La Statale di Milano rivoluziona le sue tasse. Arrivano le rette per lo studente part time

Si paga la metà, ma si possono sostenere solo la metà degli esami in un anno.

Le tasse universitarie della Statale di Milano cambiano per andare incontro alle esigenze più diverse. Non cambia nulla per chi ha intenzione di frequentare l'università e (almeno provare a) dare tutti gli esami previsti per l'anno accademico. Cambia tanto invece per chi già sa che non può dare tutti gli esami per questioni di lavoro o familiari. E soprattutto si va incontro a chi semplicemente non è in grado di pagare l'intera retta.

Dal prossimo anno, si potrà pagare il 50% o il 75% di quanto previsto, ma sapendo che così facendo non si potranno conquistare più della metà o dei tre quarti del crediti formativi (CFU) previsti. Se per un anno è previsto che si debbano conseguire 60 crediti, chi paga la metà delle rette universitarie si dovrà fermare quando sarà arrivato a 30.

Una soluzione, in effetti, ideale per gli studenti lavoratori, che si trovano a pagare quanto gli altri sapendo già di non essere in grado di tenere il passo. Lavoratori part-time, e adesso anche studenti part-time. La proposta, approvata, è stata lanciata dagli stessi studenti, come spiega Ilaria Villa di Unisi a Repubblica Milano: "In un momento come questo, con le carenze e i tagli al sistema del diritto allo studio, si tratta di un'opportunità in più per chi è in difficoltà economiche. Nel giro di poche ore abbiamo già ricevuto 50 email di studenti entusiasti della novità".

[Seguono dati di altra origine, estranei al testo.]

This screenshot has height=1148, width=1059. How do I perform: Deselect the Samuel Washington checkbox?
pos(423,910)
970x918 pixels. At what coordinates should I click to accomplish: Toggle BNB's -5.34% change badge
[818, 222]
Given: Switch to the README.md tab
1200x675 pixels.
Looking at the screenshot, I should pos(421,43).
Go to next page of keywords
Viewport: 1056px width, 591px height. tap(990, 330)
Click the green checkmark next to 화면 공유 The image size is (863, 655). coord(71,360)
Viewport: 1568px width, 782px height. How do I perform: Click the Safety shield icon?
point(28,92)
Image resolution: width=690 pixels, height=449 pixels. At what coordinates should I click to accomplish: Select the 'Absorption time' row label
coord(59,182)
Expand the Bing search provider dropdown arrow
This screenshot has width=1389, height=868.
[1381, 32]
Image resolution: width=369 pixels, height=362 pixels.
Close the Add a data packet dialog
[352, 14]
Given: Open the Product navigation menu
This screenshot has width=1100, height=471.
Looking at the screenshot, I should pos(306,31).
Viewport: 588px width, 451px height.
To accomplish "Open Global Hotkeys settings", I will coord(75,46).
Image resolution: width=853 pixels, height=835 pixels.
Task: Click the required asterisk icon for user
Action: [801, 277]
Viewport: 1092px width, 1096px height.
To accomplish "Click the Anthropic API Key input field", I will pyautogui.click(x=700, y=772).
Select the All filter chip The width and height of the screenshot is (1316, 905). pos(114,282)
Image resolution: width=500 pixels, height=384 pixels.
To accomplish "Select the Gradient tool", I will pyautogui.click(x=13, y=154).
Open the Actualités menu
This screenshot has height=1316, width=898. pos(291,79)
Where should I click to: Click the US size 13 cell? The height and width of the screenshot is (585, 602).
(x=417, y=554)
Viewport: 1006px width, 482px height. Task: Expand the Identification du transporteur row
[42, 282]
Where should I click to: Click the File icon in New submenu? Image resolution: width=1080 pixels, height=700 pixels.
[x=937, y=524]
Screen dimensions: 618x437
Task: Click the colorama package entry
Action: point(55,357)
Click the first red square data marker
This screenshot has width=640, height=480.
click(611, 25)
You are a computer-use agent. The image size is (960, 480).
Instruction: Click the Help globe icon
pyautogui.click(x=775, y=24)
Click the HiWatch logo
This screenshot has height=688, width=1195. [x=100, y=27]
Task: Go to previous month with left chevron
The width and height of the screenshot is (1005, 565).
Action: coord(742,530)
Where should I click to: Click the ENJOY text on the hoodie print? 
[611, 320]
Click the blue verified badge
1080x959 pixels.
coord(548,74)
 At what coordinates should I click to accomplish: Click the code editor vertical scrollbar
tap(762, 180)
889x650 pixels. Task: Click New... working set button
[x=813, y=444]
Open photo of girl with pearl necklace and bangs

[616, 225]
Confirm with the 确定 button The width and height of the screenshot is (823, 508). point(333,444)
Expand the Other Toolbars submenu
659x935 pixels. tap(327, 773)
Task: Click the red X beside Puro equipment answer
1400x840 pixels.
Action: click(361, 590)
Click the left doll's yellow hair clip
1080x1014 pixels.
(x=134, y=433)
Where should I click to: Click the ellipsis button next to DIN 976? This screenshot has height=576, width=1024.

La scelta è davvero libera, perché non bisognerà presentare nessun documento o contratto di lavoro per ottenere di pagare la metà della tasse; basterà fare richiesta. Se poi le cose dovessero cambiare o si sentisse il bisogno di correre un po' più veloce, basterà saldare l'intero pagamento. E così, caleranno drasticamente i fuori corso. Ma che ci guadagna la Statale? Semplice, meno fuori corso (al momento circa 16mila) significa un miglior punteggio Anvur.